SUPPLIED PASSAGE:
## begin
Freebridge Lynn Rural District was a rural district in Norfolk, England from 1894 to 1974.

It was formed under the Local Government Act 1894 based on the Freebridge Lynn rural sanitary district, and was named after the Freebridge Lynn hundred. It covered an area to the east of King's Lynn.

It was reduced somewhat in 1935 when under a County Review Order, the civil parishes of Gaywood and North Lynn became part of the borough of King's Lynn.

In 1974, the district was abolished under the Local Government Act 1972, and became part of the West Norfolk district.
## end
WHAT TO WORK ON:
a – Edit the Freebridge Lynn passage by writing out everything from "Freebridge Lynn Rural District" down to "borough of King's Lynn." with "County Review Order" replaced by "boundary order".
b – According to the Freebridge Lynn passage, which civil parishes became part of the borough of King's Lynn in 1935?
Rely only on the Freebridge Lynn passage for these tasks.

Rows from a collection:
## begin
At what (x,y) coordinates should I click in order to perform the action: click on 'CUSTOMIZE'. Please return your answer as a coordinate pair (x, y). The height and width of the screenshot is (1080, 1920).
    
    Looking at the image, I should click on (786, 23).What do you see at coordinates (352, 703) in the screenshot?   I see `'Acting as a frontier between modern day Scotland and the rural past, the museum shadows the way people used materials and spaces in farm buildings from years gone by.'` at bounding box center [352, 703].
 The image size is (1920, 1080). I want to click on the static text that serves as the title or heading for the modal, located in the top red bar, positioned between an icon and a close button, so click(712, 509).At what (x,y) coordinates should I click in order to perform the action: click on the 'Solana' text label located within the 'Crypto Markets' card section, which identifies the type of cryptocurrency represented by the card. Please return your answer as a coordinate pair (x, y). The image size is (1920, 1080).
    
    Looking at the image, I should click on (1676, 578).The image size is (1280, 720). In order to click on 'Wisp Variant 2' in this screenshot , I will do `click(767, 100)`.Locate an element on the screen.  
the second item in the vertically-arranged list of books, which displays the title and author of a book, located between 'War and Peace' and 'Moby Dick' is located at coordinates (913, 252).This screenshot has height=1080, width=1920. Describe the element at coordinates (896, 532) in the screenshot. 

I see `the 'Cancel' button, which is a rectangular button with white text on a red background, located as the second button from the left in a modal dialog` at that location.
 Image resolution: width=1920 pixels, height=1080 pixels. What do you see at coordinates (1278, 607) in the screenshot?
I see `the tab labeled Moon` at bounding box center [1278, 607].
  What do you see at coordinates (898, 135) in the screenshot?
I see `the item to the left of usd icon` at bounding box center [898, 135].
## end
RESULTS FOR EACH TASK:
a –
Freebridge Lynn Rural District was a rural district in Norfolk, England from 1894 to 1974.

It was formed under the Local Government Act 1894 based on the Freebridge Lynn rural sanitary district, and was named after the Freebridge Lynn hundred. It covered an area to the east of King's Lynn.

It was reduced somewhat in 1935 when under a boundary order, the civil parishes of Gaywood and North Lynn became part of the borough of King's Lynn.

b – Gaywood and North Lynn